§ WHAT THIS TASK INVOLVES
In the listing below, start your output at the line with "Image resolution: width=1170, height=2576." and end it after the line with "[button] (136, 20)", copying every line exactly.

§ RECORDS TO USE
━━━━━━━━━━━━━━━━

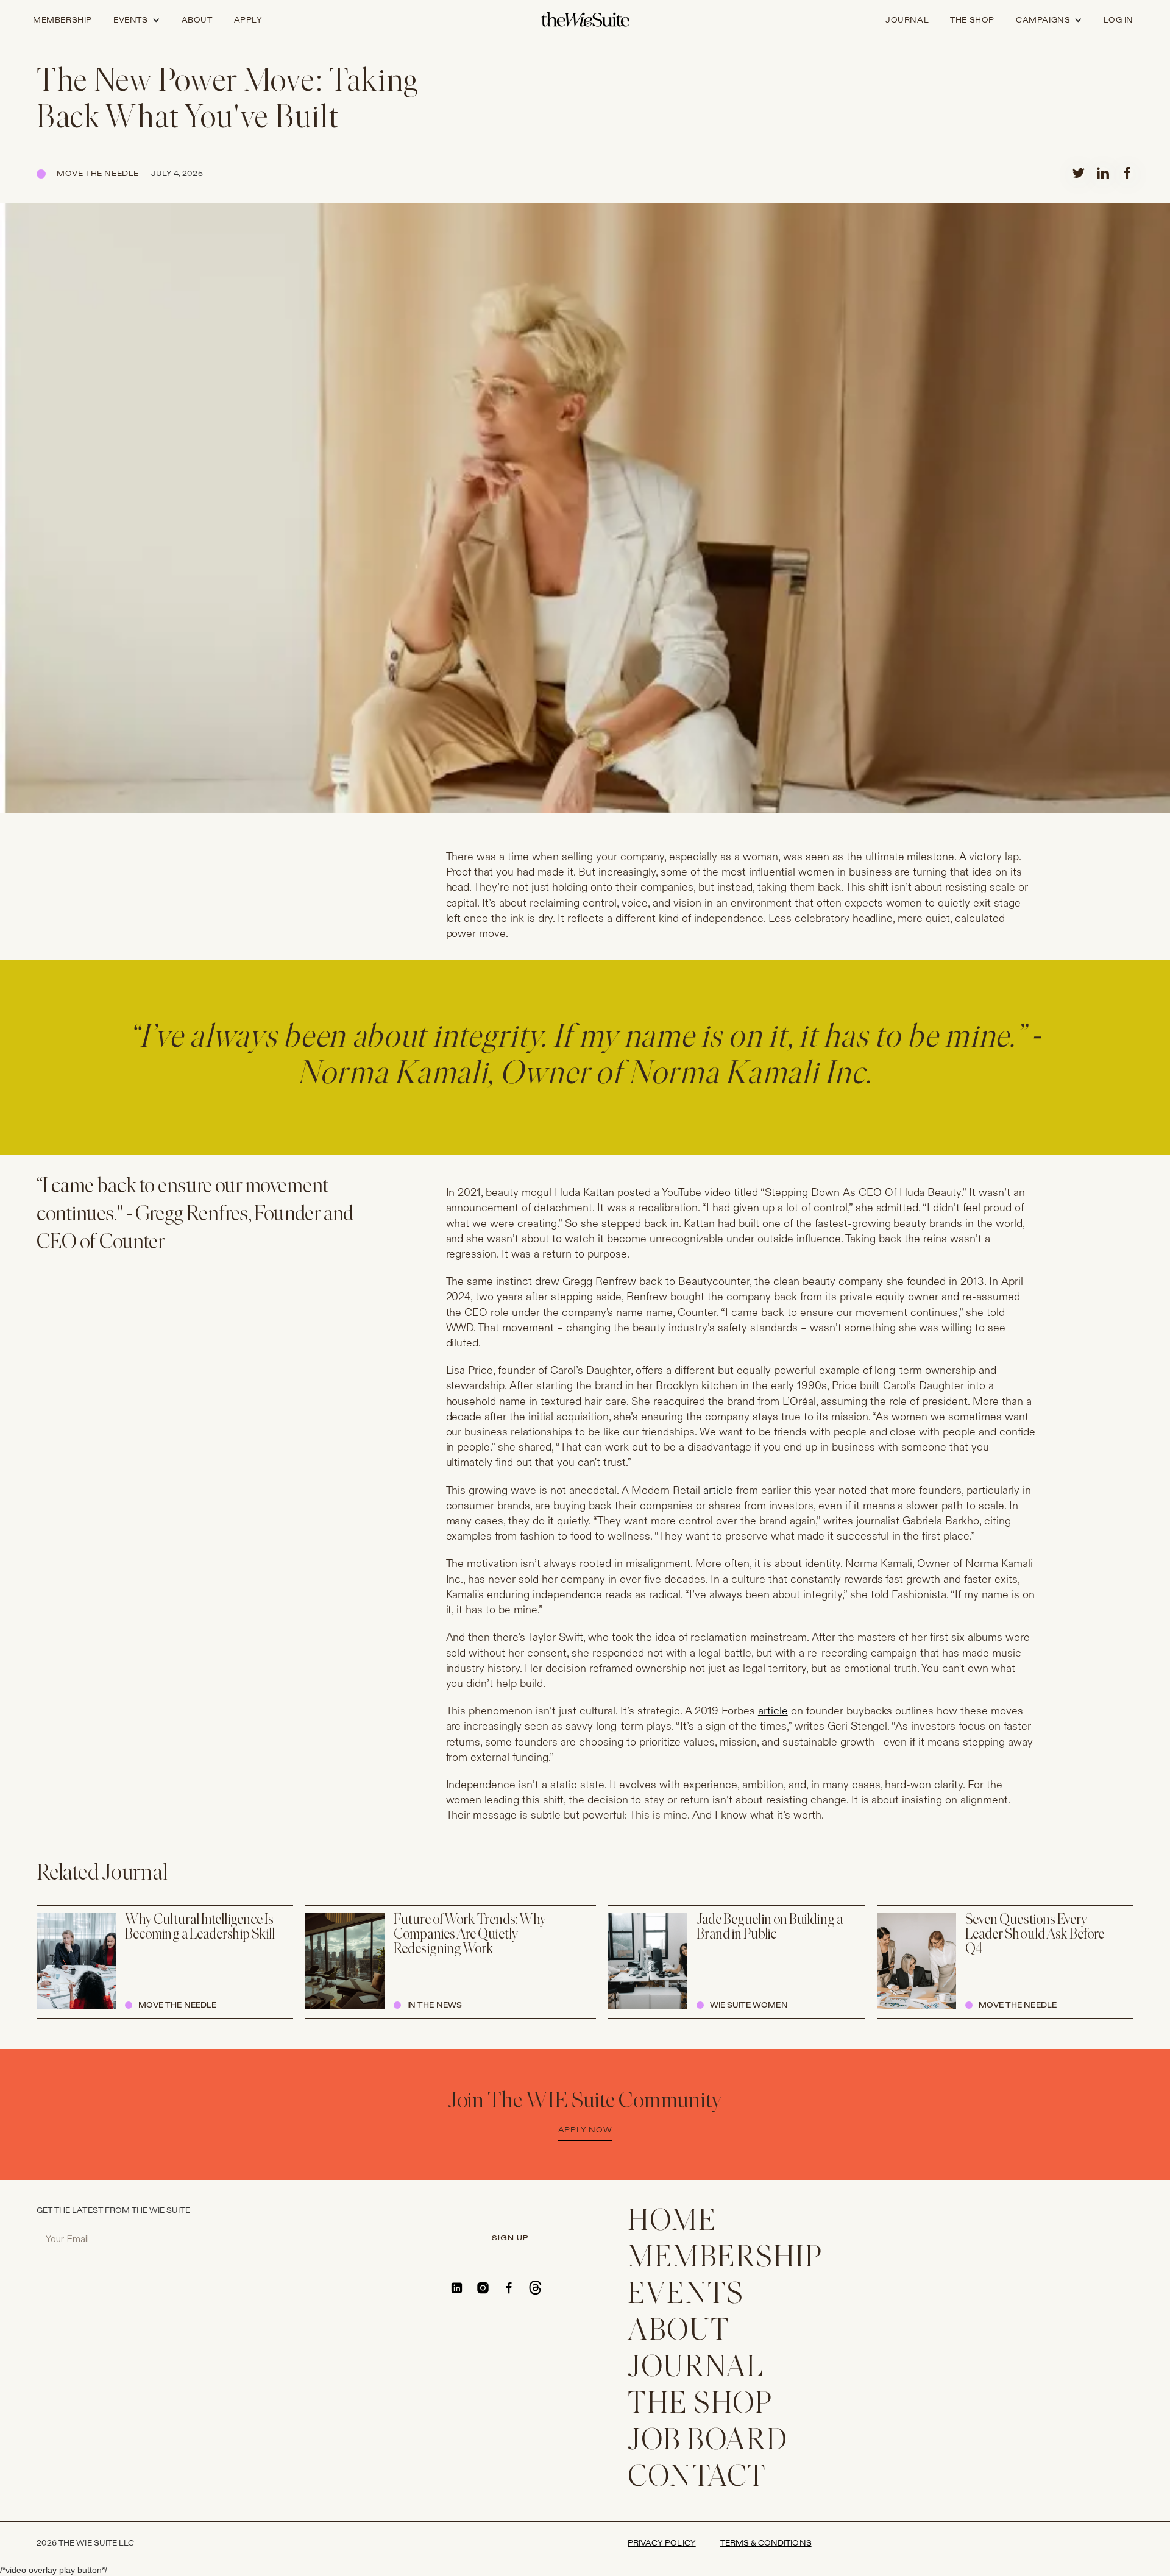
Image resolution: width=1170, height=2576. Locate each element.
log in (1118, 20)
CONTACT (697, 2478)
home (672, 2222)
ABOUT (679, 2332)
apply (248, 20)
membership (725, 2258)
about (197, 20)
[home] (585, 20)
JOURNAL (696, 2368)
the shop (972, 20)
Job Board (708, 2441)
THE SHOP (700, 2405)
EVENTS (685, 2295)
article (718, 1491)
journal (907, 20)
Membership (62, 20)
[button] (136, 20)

━━━━━━━━━━━━━━━━

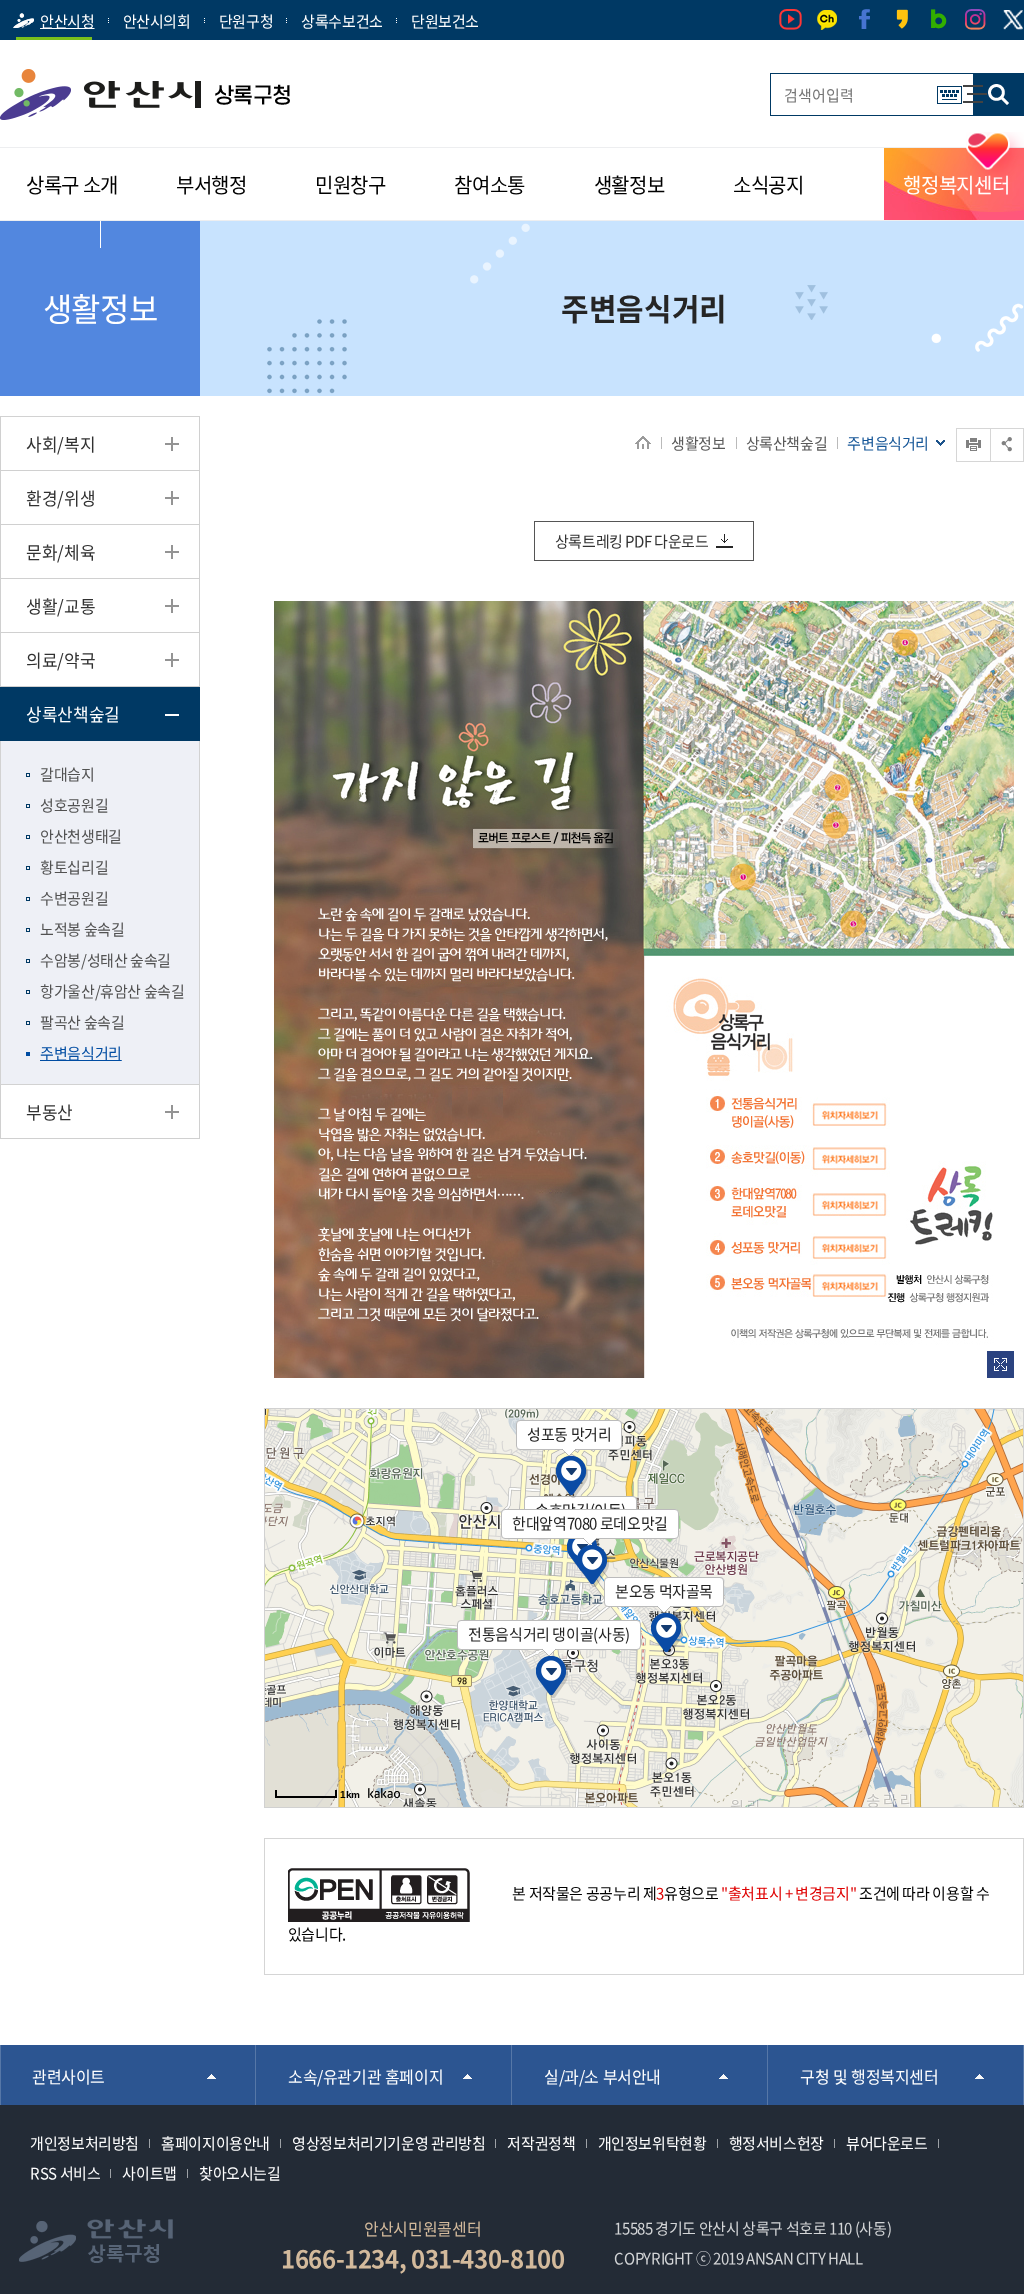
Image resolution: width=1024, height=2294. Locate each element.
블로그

━━━━━━━━━━━━━━━━

§ ANSWER TO THE EXERCISE
Image resolution: width=1170, height=2576. Locate each element.
log in (1118, 20)
CONTACT (697, 2478)
home (672, 2222)
ABOUT (679, 2332)
apply (248, 20)
membership (725, 2258)
about (197, 20)
[home] (585, 20)
JOURNAL (696, 2368)
the shop (972, 20)
Job Board (708, 2441)
THE SHOP (700, 2405)
EVENTS (685, 2295)
article (718, 1491)
journal (907, 20)
Membership (62, 20)
[button] (136, 20)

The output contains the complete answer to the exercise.